The novel starts with a prologue that is more like a first chapter as it goes on for many, many pages. In it Elizabeth lets loose her rage at the loss of Anne and George. From there she starts with basically a memoir. She was not a likable character. She really didn’t have much to redeem her; she hated her husband, she really didn’t care for her children and she was as vain as could be. Her only good quality seems to have been a loyalty towards Catherine of Aragon. (Now this is in the scope of this novel. In researching her post reading I learned that this is historical fiction for sure.) But there were some issues in the scope of the novel that drove me a bit batty. Elizabeth’s near constant reference to her husband by “Bullen, I mean Boleyn!” OK we get it already. Her fooling around – got that too, she was a slut. And the one major plot point I could not reconcile – if Elizabeth truly did not care for her children as she so often professed why all the hysterical mourning and grieving? It did not make sense.
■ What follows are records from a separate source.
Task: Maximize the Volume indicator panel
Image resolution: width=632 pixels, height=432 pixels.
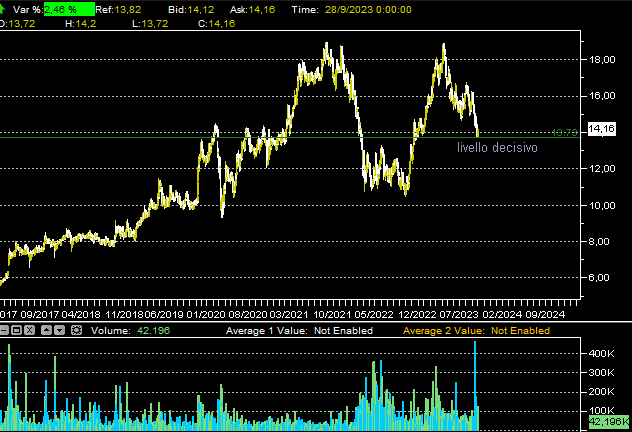Action: (x=16, y=330)

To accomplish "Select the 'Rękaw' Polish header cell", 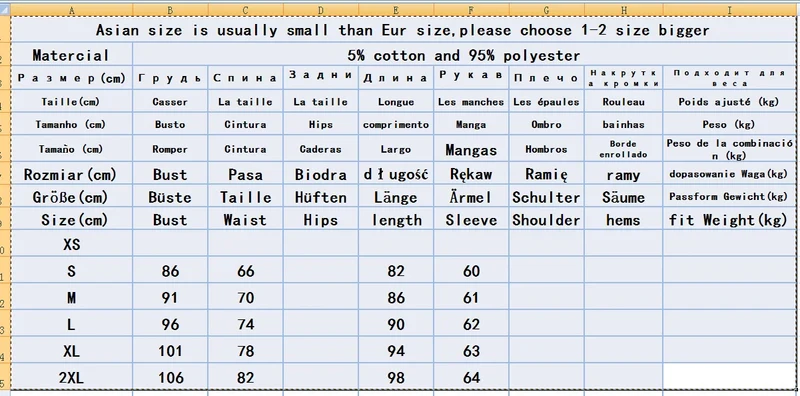I will coord(471,174).
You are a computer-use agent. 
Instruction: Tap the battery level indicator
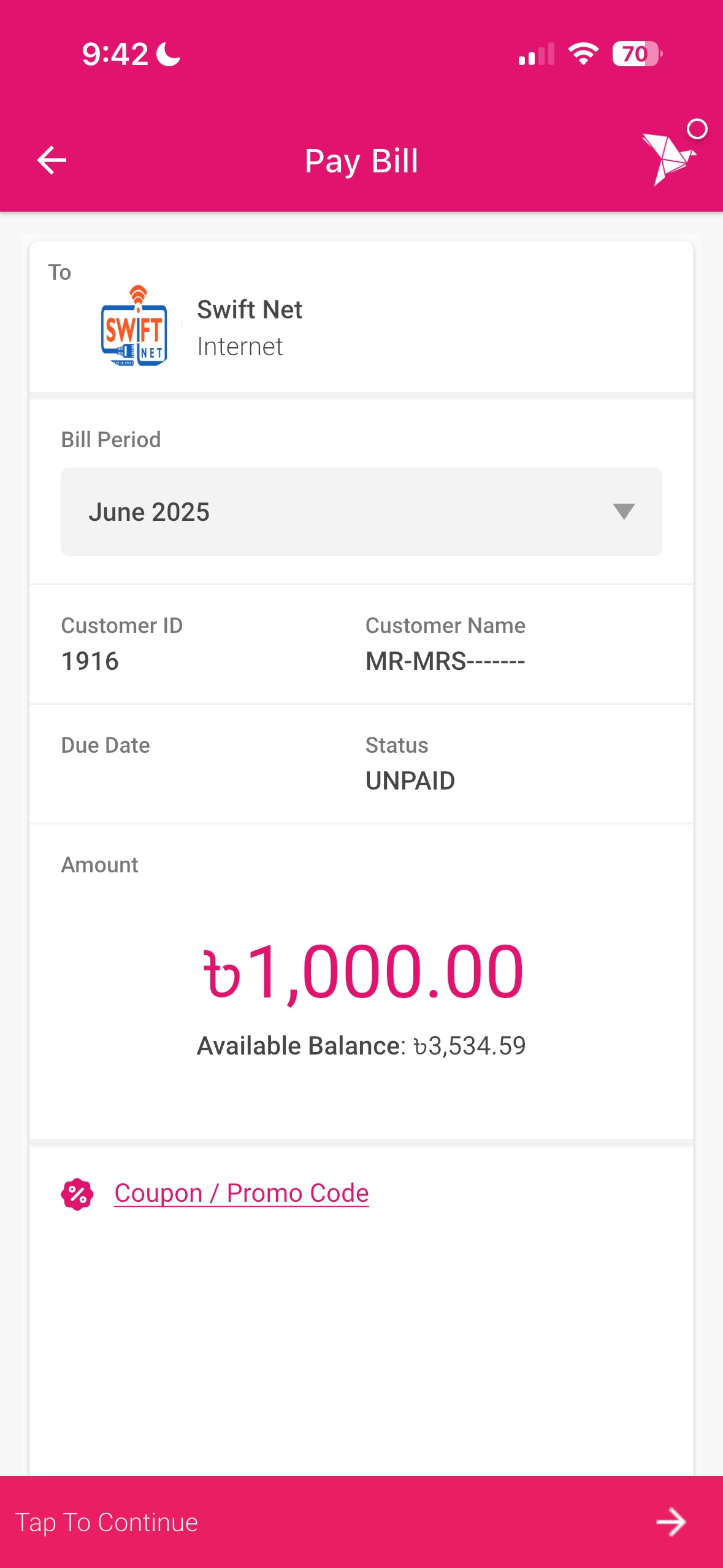pos(637,54)
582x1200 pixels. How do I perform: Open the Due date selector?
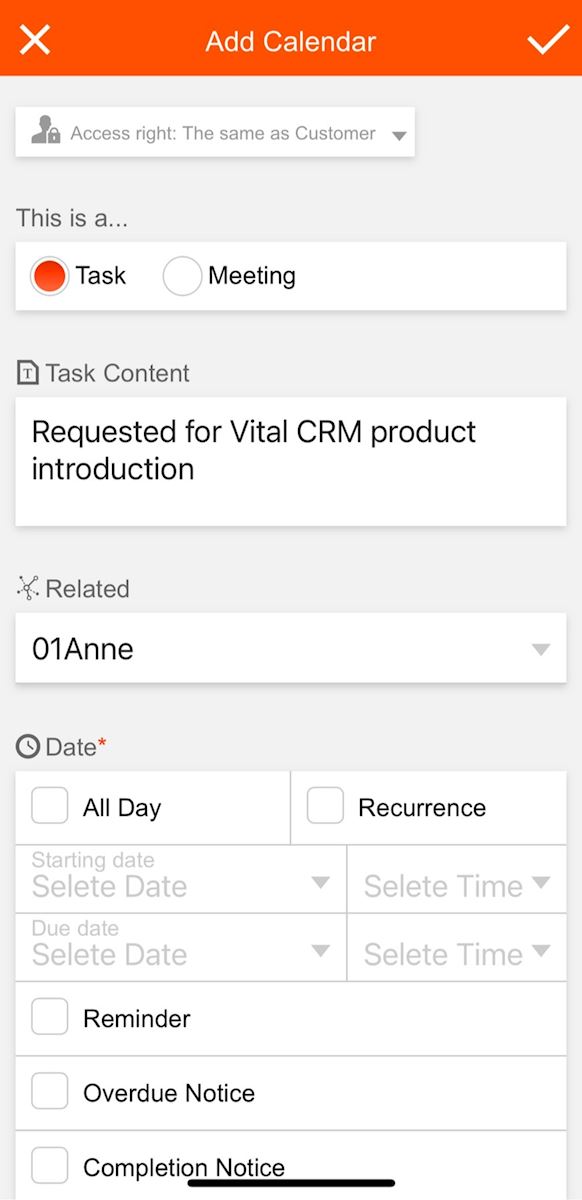[x=181, y=947]
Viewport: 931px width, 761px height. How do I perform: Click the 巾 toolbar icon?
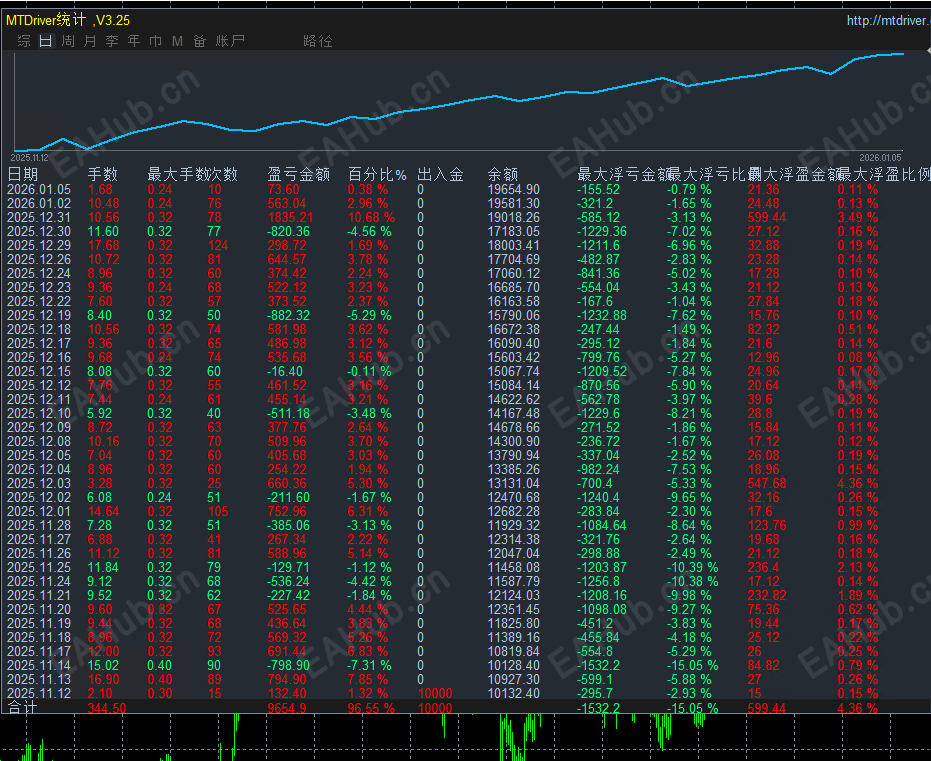point(155,41)
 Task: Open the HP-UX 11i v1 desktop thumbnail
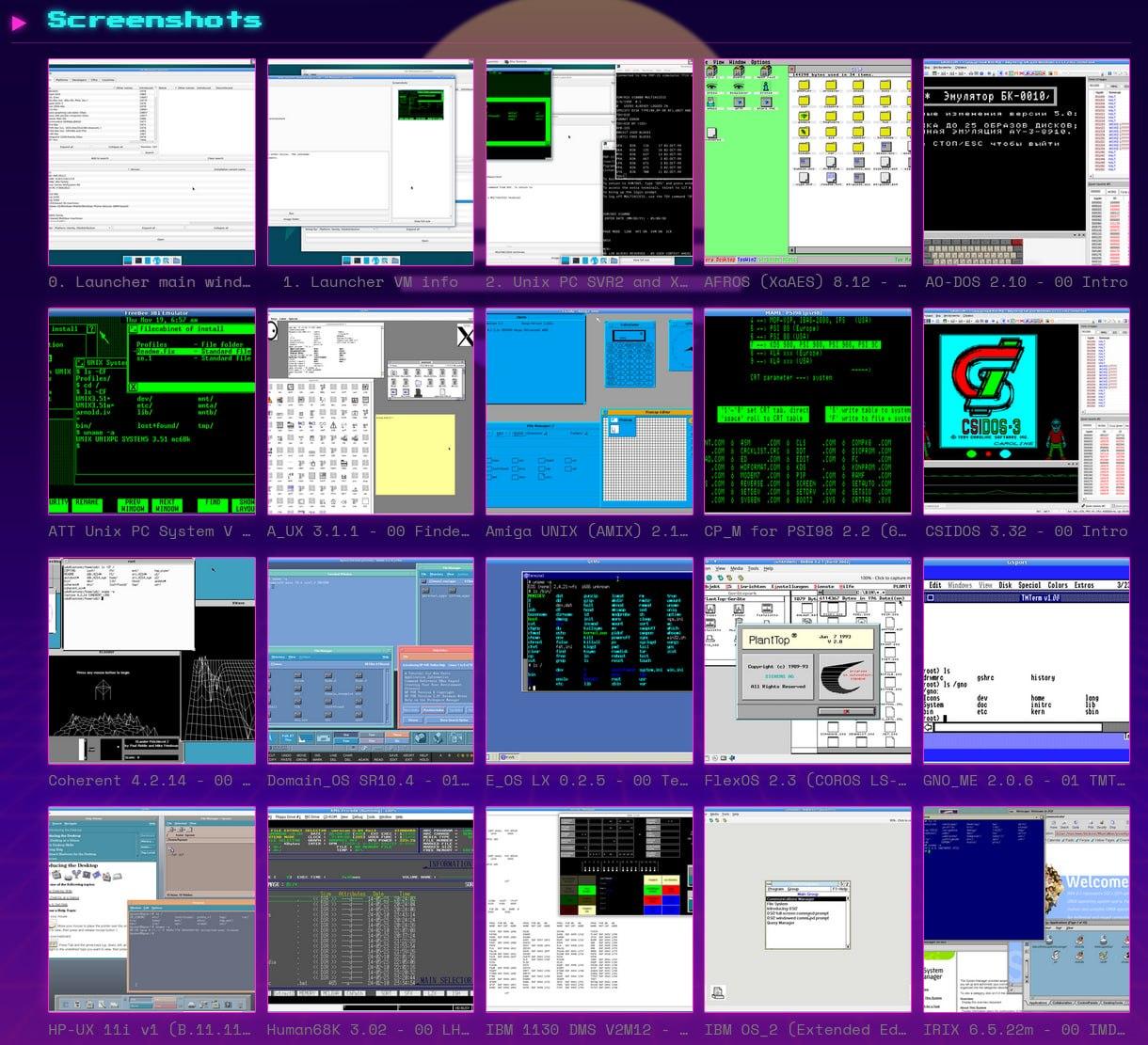[x=151, y=910]
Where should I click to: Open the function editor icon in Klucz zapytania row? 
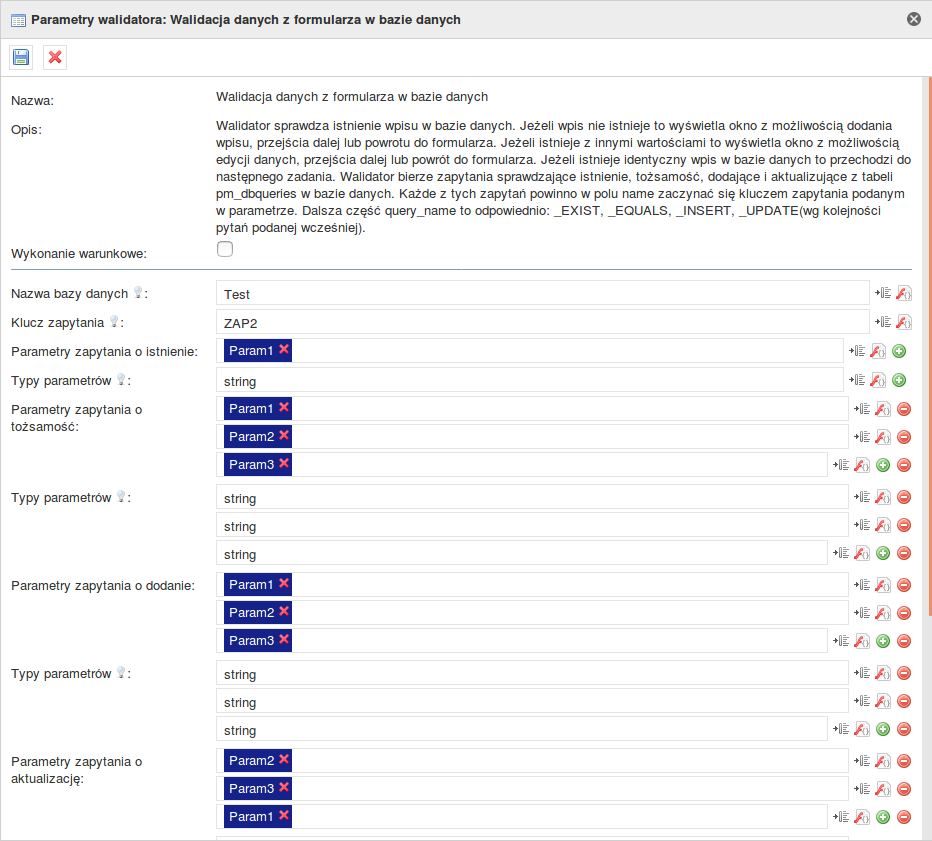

All that being written there were parts of the book that I found interesting. I did enjoy reading about this time in history through the eyes of someone NOT Henry VIII or Anne Boleyn or one of the typical players. The writing was light and easy enough to keep a person interested and I suspect if it were picked up by someone who has not done as much reading of the period it would be enjoyed much more.